Main outcome measures
PCP, toxoplasmic encephalitis, death, and adverse effects.
An intention-to-treat analysis showed no difference in PCP occurrence rates between patients receiving aerosolized pentamidine (15 patients) and those receiving dapsone (15 patients) (10% vs 12%, P > 0.2). No difference in PCP-free survival existed (59% vs 56%, P = 0.4). Primary prophylaxis for PCP was more effective than secondary prophylaxis with either drug (P < 0.001). In both treatment groups, zidovudine users remained free of PCP longer than non-zidovudine users (P < 0.001). 6 patients in the aerosolized pentamidine group developed new episodes of toxoplasmic encephalitis compared with no patients in the dapsone group (P = 0.01). No difference was shown in the Toxoplasma-free survival after 12 months between the 2 groups. Aerosolized pentamidine was withdrawn in 3 patients (2%) because of bronchospasm, whereas dapsone was withdrawn in 14 patients (11%) because of skin rash, hepatitis, or hemolytic anemia.
Dapsone was as effective as aerosolized pentamidine in preventing Pneumocystis carinii pneumonia in patients with human immunodeficiency virus infection and CD4+ lymphocyte counts < 250/mm3 Fewer new cases of toxoplasmic encephalitis occurred among the group receiving dapsone than among those receiving aerosolized pentamidine but no difference was shown for 12-month Toxoplasma-free survival.
Source of funding: Samuel and May Rudin Foundation, Inc.
For article reprint: Dr. R.A. Torres, AIDS Center, St. Vincent's Hospital and Medical Center, 153 West 11th Street, New York, NY 10011, USA. FAX 212-353-3056.
The results of the study of Torres and colleagues confirm the role of intermittent-dose dapsone (100 mg twice weekly) as an alternative to trimethoprim-sulfamethoxazole (TMP-SMX) or aerosolized pentamidine for PCP prophylaxis and raise the possibility that dapsone alone may also prevent toxoplasmosis. Ideally, the efficacy of any agent to prevent toxoplasmosis should be tested in a cohort with known Toxoplasma antibody status. The combination of dapsone (50 mg/d) plus pyrimethamine (50 mg/wk) was superior to aerosolized pentamidine in 262 patients with serologic evidence of previous exposure to Toxoplasma (1). Lower rates of toxoplasmosis have also been identified in recipients of TMP-SMX compared with recipients of aerosolized pentamidine in a randomized study of PCP prophylaxis; however, this study did not include data on Toxoplasma antibody status (2). Unless the efficacy of dapsone alone can be confirmed in another randomized trial of PCP prophylaxis, ideally in a cohort with known Toxoplasma antibody status, either TMP-SMX or the combination of dapsone and pyrimethamine should be favored in clinical practice for use in patients at risk for both PCP and toxoplasmosis. However, with the decrease in the incidence of these infections in HIV disease, we are not likely to ever be able to do this trial.
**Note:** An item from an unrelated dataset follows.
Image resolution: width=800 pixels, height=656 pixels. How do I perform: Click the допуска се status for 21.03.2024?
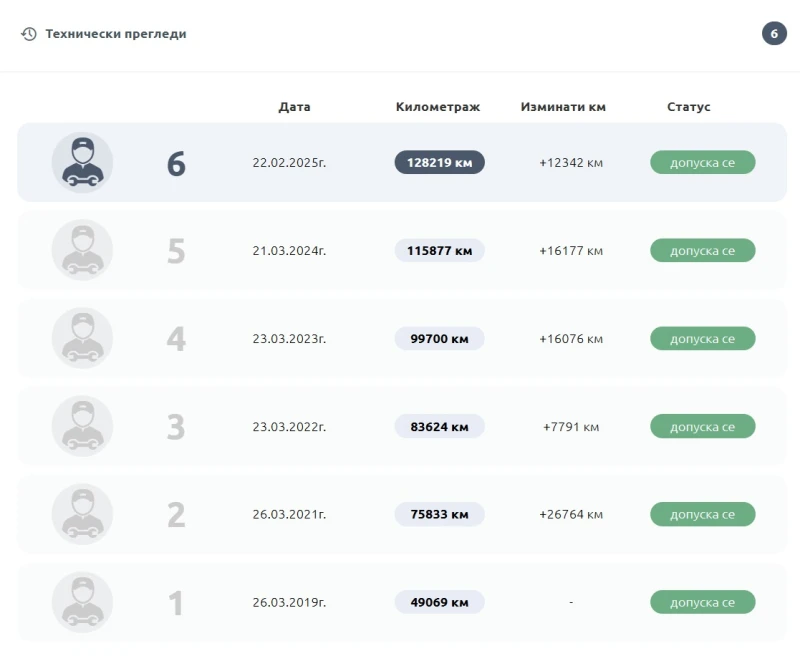[702, 251]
Judith S. Currier, MD, MSc
University of Southern CaliforniaLos Angeles, California, USA
1. Girard PM, Landman R, Gaudebout C, et al. Dapsone-pyrimethamine compared with aerosolized pentamidine as primary prophylaxis against Pneumocystis carinii pneumonia and toxoplasmosis in HIV infection. The PRIO Study Group. N Engl J Med. 1993;328:1514-20.
2. Hardy WD, Feinberg J, Finkelstein DM, et al. A controlled trial of trimethoprim-sulfamethoxazole or aerosolized pentamidine for secondary prophylaxis of Pneumocystis carinii pneumonia in patients with the acquired immunodeficiency syndrome. AIDS Clinical Trials Group Protocol 021. N Engl J Med. 1992;327:1842-8.
A meta-analysis by Ioannidis and colleagues (3) showed that SMP-TMX was the superior regimen for P. carinii prophylaxis in patients with HIV infection. Low doses improved drug tolerance without losing effectiveness.